= Required action =
The answer must consist of every line in the data below that holds the word "under".

▬▬▬▬▬▬▬▬▬▬

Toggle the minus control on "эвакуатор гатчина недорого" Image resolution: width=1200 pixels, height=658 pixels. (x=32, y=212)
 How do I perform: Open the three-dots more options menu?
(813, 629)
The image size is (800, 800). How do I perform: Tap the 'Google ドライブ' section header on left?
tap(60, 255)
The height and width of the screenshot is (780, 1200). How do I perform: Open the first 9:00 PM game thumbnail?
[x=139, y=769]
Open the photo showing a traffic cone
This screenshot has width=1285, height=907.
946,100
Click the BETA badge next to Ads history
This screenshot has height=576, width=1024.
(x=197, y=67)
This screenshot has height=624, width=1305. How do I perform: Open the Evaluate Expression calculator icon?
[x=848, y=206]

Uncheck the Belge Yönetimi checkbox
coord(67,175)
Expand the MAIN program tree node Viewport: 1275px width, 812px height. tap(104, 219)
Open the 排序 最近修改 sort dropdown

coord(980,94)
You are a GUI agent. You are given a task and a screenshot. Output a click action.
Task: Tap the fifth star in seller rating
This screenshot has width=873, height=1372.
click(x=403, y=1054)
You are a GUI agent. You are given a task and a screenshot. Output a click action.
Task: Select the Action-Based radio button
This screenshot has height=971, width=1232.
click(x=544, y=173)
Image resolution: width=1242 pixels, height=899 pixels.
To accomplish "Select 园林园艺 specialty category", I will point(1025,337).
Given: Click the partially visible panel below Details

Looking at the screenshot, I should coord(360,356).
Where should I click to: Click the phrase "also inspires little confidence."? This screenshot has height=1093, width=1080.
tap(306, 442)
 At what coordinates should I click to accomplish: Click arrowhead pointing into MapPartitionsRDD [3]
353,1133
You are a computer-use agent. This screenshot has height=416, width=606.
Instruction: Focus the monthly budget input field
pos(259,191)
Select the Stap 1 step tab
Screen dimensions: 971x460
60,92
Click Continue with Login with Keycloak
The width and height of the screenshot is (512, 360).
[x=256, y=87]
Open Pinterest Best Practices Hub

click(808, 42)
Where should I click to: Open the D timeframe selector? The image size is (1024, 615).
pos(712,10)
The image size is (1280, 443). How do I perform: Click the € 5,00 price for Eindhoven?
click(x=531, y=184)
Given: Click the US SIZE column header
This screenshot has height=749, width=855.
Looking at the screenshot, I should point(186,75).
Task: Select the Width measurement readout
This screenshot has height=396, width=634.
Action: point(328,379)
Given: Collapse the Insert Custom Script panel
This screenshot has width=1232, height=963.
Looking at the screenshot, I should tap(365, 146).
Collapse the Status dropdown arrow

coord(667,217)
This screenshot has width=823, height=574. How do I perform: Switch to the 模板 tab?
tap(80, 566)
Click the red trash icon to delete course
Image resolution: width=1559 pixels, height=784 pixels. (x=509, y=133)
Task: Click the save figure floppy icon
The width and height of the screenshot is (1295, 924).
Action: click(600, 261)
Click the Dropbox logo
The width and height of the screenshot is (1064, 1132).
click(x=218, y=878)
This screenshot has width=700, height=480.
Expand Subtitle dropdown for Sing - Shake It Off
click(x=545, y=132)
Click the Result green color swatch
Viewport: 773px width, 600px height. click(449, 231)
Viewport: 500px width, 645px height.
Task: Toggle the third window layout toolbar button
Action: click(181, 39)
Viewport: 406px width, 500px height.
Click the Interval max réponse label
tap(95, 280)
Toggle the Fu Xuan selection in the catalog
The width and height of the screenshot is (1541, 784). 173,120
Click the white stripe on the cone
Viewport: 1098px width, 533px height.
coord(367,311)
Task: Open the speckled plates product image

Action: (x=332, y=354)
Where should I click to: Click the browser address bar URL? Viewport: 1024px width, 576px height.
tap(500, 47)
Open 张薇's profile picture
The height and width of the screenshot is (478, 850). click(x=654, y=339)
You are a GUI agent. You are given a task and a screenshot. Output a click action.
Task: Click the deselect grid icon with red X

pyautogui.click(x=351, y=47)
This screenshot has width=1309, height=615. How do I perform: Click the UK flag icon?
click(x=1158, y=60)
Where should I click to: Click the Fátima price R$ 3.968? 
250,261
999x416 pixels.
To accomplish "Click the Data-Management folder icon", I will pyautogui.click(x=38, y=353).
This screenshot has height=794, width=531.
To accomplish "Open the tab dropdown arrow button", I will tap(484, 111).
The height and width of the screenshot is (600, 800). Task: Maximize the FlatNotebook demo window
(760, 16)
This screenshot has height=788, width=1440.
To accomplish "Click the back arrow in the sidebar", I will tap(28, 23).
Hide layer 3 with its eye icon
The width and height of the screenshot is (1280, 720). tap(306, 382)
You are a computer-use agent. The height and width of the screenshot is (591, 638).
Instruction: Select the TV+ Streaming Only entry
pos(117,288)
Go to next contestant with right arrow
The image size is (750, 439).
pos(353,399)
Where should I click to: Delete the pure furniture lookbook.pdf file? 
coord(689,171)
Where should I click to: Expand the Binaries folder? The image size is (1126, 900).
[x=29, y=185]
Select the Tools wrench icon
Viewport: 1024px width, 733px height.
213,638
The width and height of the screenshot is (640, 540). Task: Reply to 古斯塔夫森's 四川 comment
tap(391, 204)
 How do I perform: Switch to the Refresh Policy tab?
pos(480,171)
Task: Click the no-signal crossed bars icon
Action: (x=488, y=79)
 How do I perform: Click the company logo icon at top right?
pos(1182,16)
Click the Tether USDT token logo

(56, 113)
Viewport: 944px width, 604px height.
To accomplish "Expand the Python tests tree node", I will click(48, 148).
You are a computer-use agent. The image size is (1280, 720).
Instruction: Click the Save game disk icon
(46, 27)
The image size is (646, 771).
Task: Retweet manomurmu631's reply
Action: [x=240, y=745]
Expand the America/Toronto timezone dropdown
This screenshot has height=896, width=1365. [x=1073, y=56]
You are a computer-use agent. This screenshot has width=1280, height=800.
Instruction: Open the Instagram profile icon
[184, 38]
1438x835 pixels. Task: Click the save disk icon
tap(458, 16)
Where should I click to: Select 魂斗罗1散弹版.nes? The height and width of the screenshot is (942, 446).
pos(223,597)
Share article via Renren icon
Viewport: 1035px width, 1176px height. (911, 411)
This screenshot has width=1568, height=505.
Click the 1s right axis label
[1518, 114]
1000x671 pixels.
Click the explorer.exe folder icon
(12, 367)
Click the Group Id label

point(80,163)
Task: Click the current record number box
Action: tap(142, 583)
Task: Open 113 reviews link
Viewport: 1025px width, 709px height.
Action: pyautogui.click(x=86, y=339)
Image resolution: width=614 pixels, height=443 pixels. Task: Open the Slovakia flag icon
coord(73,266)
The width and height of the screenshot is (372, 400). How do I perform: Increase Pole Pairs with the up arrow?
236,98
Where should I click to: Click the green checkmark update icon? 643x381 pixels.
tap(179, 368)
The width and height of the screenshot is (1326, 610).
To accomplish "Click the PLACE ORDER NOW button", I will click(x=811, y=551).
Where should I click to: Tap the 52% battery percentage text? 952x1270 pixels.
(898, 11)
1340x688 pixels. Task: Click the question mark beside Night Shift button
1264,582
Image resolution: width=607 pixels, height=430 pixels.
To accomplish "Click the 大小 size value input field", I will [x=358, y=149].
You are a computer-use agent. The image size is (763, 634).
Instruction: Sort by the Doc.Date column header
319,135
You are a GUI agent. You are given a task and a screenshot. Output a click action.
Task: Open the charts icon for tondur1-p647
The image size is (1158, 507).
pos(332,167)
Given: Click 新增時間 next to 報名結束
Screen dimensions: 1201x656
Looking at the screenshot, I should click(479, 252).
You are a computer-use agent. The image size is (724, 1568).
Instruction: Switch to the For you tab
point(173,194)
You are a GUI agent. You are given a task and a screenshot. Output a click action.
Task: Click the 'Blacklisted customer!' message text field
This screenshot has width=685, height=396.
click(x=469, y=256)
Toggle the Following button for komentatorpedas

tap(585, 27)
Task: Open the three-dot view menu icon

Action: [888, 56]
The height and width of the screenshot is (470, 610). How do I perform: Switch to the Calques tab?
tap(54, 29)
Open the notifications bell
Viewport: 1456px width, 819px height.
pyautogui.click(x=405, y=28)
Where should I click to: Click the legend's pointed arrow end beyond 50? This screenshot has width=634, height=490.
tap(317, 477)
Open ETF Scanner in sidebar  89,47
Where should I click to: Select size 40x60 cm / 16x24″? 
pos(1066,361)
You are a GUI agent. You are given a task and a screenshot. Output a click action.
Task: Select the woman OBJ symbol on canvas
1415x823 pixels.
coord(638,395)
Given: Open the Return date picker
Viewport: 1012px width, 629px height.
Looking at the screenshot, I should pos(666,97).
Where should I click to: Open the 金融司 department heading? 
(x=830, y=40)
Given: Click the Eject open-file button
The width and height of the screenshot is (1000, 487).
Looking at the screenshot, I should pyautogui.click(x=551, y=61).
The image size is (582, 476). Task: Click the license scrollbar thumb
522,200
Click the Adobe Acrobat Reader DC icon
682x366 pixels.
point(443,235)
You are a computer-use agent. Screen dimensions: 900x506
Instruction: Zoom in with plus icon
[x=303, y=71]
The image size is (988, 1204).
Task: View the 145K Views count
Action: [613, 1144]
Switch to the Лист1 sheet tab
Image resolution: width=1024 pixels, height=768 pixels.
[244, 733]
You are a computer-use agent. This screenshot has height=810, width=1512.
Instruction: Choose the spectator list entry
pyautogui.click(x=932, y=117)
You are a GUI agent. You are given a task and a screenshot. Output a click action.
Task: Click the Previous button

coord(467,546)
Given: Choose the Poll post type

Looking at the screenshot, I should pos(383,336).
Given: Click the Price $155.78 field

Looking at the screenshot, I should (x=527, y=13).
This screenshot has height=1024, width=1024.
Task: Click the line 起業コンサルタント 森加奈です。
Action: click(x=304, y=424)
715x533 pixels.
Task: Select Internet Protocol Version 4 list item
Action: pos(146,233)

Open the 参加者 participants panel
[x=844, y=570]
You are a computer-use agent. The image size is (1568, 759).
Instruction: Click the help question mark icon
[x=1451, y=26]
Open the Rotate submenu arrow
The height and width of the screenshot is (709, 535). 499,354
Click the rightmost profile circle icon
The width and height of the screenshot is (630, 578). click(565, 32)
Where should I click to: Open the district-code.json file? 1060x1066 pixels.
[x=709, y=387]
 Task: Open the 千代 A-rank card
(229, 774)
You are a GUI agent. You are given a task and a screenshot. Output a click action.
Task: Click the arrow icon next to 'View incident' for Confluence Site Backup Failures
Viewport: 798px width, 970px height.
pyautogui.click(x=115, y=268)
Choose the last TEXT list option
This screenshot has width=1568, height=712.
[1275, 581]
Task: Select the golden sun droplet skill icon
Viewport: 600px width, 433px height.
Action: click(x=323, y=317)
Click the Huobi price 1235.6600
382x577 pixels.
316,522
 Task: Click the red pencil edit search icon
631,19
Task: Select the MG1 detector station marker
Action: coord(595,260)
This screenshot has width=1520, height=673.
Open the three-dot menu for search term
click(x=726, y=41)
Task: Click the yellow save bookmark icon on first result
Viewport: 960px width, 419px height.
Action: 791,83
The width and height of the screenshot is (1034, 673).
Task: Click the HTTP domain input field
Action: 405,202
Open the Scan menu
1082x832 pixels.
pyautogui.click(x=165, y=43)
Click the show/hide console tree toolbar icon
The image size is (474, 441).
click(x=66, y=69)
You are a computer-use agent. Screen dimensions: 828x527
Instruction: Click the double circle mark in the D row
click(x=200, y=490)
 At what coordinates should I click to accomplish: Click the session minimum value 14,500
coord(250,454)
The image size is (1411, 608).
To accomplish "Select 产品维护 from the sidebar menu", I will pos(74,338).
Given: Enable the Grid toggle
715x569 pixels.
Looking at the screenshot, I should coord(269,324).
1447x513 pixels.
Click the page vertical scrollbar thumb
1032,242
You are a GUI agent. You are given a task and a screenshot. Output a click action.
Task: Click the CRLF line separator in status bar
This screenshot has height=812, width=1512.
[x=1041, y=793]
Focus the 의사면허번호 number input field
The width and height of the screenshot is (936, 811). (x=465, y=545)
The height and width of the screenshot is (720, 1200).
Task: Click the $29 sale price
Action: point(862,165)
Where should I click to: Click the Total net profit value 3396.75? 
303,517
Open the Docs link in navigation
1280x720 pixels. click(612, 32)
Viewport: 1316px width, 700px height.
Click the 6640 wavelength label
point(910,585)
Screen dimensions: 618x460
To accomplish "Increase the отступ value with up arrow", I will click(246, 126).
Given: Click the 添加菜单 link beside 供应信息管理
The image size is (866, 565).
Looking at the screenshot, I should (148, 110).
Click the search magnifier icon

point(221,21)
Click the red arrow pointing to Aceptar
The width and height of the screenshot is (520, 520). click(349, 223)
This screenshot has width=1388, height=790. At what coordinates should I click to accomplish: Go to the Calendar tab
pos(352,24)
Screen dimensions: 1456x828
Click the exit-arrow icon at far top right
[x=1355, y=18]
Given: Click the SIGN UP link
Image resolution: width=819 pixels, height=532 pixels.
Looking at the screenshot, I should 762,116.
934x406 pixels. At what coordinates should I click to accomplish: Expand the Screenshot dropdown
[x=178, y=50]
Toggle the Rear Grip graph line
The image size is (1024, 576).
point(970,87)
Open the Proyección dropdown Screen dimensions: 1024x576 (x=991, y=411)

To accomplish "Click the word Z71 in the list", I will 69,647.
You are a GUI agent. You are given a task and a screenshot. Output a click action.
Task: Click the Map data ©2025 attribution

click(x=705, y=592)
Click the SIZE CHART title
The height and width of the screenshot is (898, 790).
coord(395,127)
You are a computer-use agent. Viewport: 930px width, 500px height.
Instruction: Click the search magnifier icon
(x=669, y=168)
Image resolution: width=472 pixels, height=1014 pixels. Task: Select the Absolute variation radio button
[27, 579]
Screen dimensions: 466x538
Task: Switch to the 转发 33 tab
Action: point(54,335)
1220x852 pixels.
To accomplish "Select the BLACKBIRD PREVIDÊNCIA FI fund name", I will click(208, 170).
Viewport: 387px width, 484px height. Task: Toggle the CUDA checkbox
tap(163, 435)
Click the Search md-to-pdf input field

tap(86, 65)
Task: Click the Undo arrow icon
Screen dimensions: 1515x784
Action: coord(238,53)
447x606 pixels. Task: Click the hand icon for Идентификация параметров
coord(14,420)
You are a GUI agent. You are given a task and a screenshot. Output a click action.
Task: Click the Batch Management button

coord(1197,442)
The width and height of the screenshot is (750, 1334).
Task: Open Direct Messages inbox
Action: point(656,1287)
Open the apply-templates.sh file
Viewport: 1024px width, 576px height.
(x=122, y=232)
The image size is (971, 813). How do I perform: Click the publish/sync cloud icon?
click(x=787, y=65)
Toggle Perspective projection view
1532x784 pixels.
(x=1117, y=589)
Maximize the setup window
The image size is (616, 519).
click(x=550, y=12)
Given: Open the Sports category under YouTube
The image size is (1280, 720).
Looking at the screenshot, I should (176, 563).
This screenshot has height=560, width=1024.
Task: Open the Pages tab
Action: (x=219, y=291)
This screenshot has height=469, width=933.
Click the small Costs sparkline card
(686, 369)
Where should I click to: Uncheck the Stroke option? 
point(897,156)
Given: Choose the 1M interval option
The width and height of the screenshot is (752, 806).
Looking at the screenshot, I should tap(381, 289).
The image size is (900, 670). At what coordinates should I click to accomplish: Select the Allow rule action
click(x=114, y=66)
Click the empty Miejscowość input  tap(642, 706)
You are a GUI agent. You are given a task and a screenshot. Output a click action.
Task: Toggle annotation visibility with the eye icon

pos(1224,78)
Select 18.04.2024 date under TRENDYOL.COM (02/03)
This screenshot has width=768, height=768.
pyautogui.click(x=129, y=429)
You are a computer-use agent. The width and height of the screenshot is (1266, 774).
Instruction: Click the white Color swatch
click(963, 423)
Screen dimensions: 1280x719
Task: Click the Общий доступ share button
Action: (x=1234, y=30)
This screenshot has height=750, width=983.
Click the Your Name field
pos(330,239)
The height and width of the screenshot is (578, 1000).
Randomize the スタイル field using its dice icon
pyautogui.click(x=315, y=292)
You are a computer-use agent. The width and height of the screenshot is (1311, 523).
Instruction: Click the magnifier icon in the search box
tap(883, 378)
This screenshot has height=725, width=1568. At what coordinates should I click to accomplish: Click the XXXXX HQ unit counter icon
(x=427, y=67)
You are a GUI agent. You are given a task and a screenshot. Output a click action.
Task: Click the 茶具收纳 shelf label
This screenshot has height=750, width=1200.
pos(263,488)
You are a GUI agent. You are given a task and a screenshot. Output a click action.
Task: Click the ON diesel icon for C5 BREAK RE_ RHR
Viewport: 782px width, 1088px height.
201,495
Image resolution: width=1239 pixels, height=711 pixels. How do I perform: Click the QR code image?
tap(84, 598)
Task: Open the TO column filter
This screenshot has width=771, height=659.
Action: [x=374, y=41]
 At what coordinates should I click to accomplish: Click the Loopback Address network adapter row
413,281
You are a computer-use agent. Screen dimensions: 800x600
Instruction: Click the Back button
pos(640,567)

▬▬▬▬▬▬▬▬▬▬

= Expected output =
Given: Open the Sports category under YouTube
Select 18.04.2024 date under TRENDYOL.COM (02/03)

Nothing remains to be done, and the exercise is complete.